The occurrence of new revelations and “bibles” in nineteenth-century America—which opened up new spiritual worlds on a grand scale—remains a perennial topic of fascination for students and scholars of American history, but these have rarely been studied in relation to each other. This panel features a selection of authors from an upcoming volume that seeks to explore new revelations and scriptural production across ethnic and linguistic lines. While by no means exhaustive of the incredibly prolific production that characterized this period, the contributors give sustained, comparative, and theoretical analysis to a wide range of newly created or “discovered” scriptures. The authors take inspiration from relational models that avoid essentializing scripture as an inherently special type of text as opposed to one given this status by a community of believers but also strongly ground their analysis within the cultural context of the nineteenth-century United States and Protestant-derived scriptural practices.

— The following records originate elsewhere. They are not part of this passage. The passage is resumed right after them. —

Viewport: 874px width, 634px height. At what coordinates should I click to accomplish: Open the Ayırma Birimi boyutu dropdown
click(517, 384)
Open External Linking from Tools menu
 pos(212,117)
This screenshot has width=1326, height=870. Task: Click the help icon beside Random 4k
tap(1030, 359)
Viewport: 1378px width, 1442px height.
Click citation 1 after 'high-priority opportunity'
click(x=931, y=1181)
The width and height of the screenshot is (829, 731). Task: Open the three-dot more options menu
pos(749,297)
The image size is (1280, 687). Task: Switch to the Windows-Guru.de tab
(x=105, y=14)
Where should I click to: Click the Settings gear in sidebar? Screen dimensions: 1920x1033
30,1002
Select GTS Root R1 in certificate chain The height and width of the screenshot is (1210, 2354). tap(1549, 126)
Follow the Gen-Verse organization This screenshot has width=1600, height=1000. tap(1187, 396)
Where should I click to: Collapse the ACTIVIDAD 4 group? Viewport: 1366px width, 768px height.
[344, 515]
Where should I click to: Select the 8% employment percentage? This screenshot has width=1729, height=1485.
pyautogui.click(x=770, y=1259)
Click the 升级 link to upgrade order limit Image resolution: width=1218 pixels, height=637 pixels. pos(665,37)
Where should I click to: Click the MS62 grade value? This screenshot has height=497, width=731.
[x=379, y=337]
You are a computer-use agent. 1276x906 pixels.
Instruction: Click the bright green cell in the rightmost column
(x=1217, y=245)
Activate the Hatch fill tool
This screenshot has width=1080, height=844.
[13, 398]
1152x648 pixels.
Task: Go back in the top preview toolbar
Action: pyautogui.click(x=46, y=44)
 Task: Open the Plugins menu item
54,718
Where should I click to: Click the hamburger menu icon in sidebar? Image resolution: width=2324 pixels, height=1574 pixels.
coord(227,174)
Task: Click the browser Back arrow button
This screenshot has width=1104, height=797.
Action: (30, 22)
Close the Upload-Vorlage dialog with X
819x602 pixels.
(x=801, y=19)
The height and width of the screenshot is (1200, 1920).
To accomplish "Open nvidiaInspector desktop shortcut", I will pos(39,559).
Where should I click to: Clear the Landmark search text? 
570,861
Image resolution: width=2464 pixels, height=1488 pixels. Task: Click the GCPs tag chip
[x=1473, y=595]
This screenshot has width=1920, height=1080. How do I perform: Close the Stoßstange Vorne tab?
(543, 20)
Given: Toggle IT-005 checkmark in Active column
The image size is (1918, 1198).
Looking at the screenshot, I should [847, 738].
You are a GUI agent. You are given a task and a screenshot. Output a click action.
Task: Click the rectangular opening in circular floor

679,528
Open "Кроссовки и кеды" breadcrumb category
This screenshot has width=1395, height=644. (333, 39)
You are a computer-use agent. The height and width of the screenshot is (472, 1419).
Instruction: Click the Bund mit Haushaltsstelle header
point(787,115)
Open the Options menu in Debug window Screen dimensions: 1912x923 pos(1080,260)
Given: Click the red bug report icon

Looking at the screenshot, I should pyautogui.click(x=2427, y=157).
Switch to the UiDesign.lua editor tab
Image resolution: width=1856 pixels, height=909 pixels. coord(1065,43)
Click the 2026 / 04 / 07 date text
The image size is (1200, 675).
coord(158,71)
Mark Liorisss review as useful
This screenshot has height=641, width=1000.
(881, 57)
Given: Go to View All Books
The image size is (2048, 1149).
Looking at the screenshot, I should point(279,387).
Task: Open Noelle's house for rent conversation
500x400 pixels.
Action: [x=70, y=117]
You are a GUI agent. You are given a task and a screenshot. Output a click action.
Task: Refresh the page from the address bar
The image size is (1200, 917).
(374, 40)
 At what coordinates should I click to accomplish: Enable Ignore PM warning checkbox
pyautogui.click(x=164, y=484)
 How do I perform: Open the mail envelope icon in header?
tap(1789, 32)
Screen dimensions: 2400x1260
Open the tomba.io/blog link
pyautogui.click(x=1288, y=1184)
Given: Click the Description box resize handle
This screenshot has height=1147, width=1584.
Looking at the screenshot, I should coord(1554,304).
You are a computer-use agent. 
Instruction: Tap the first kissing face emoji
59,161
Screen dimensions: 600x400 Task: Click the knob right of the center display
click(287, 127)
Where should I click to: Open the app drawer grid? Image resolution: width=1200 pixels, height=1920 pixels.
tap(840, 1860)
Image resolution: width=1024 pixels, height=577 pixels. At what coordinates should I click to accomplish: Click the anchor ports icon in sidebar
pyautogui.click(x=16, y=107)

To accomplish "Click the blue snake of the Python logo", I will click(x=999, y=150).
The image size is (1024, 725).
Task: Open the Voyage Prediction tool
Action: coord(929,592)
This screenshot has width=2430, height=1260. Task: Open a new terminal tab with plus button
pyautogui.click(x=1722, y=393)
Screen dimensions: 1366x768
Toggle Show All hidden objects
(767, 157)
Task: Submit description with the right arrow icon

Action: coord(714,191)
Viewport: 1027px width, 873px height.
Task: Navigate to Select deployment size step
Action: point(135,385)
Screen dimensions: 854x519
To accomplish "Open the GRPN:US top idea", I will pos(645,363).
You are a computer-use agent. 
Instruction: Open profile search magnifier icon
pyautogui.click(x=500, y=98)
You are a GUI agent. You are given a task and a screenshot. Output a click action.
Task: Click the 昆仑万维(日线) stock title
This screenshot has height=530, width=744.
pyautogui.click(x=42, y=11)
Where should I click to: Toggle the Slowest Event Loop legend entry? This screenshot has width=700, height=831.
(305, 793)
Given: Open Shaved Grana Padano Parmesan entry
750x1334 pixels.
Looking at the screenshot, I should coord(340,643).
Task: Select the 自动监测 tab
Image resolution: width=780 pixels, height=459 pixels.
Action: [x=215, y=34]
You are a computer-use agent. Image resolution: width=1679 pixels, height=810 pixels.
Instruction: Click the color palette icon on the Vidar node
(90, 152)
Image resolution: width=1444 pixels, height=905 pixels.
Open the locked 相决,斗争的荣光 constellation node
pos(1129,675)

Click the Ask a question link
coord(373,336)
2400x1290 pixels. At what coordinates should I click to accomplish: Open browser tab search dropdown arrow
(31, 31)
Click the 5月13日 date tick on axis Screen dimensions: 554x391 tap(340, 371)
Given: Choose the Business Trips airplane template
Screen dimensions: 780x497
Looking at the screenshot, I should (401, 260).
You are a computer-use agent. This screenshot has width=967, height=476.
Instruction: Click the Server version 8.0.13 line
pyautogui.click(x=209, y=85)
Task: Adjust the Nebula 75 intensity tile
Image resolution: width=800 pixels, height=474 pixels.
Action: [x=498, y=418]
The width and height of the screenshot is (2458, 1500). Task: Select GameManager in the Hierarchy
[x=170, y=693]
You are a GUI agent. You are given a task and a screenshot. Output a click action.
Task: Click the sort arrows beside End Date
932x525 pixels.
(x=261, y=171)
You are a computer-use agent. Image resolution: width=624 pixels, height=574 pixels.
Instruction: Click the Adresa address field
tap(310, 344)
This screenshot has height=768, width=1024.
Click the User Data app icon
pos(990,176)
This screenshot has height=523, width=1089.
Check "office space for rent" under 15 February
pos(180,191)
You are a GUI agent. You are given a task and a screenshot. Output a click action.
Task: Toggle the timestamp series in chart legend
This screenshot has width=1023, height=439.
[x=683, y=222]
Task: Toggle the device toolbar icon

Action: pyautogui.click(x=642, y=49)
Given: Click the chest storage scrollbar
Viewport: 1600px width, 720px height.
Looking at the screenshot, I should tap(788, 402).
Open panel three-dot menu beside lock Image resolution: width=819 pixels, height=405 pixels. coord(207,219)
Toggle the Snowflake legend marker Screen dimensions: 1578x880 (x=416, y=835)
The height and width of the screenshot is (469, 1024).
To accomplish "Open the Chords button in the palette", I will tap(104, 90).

This paper reconsiders nineteenth‑century American scripturalization by shifting analytical attention from social relations and interpretive practices to scriptures as textual objects that work to support their own authority. While scholars have rightly emphasized scripturalization as a relational, metadiscursive process, this emphasis risks underestimating the work scriptural texts do for themselves at the level of form, content, and presentation. I argue these texts share a conceited self‑reference, explicitly instructing readers how they should be read, studied, cited, or prayed over. These moments of self‑reference allow texts to perform authority they do not yet possess and to obscure their own contingency. I further suggest that nineteenth‑century scriptural creativity was shaped not only by the Bible and post‑Revolutionary social disruption, but also by the American founding documents. Attending to scriptures as objects clarifies both why nineteenth‑century America proved so fertile a site for new scriptures and how textual characteristics contribute to scriptural authority.
This paper discusses three largely forgotten alternative gospels presented by nineteenth-century American Spiritualists. While Spiritualists often reinterpreted the Bible in unorthodox ways and supplemented it with or subordinated it to spirit communications, these new gospels were intended to supplant the canonical accounts, rationalizing them and making them conform to democratic ideals. All three accounts naturalize Jesus's miracles and fiercely attack priestcraft, authorizing Spiritualist understandings of true religion. These alternative gospels reveal tensions at the heart of Spiritualism and reflect anxieties about biblical historicity, scientific materialism, charismatic authority, and ongoing revelation. Dependent on the canonical gospels even as they sought to displace them, these gospels expose the paradox of an anti-authoritarian religious movement operating within a deeply biblicist culture. Through these neglected works, the paper illuminates the tensions that shaped Spiritualist engagements with scripture and, more broadly, the contested place of the Bible in nineteenth-century American religious life.
The Kiikaapoi (Kickapoo) people, along with many other Native American nations, faced a genocidal removal in the early nineteenth century from their homelands in Illinois. Among the most important Kiikaapoi leaders of this period was Kenekuk, widely known as the Kickapoo Prophet, who long resisted removal but ultimately moved west to help his people rebuild their lives on a new reservation in Kansas. As a part of his ministry, Kenekuk carved wooden prayer sticks using Algonquian pictographic symbols to guide the prayers of his community. Kenekuk’s followers told outsiders that these prayer sticks were their Bible. Kenekuk himself taught that, although the “White Man’s Bible” was a holy book, his people had no need of it because God had given them their own instructions on how to live. His story offers new insights into scriptural practices in nineteenth-century North America, helping us see alternative forms of scripturalization and the imperial contexts in which they emerged.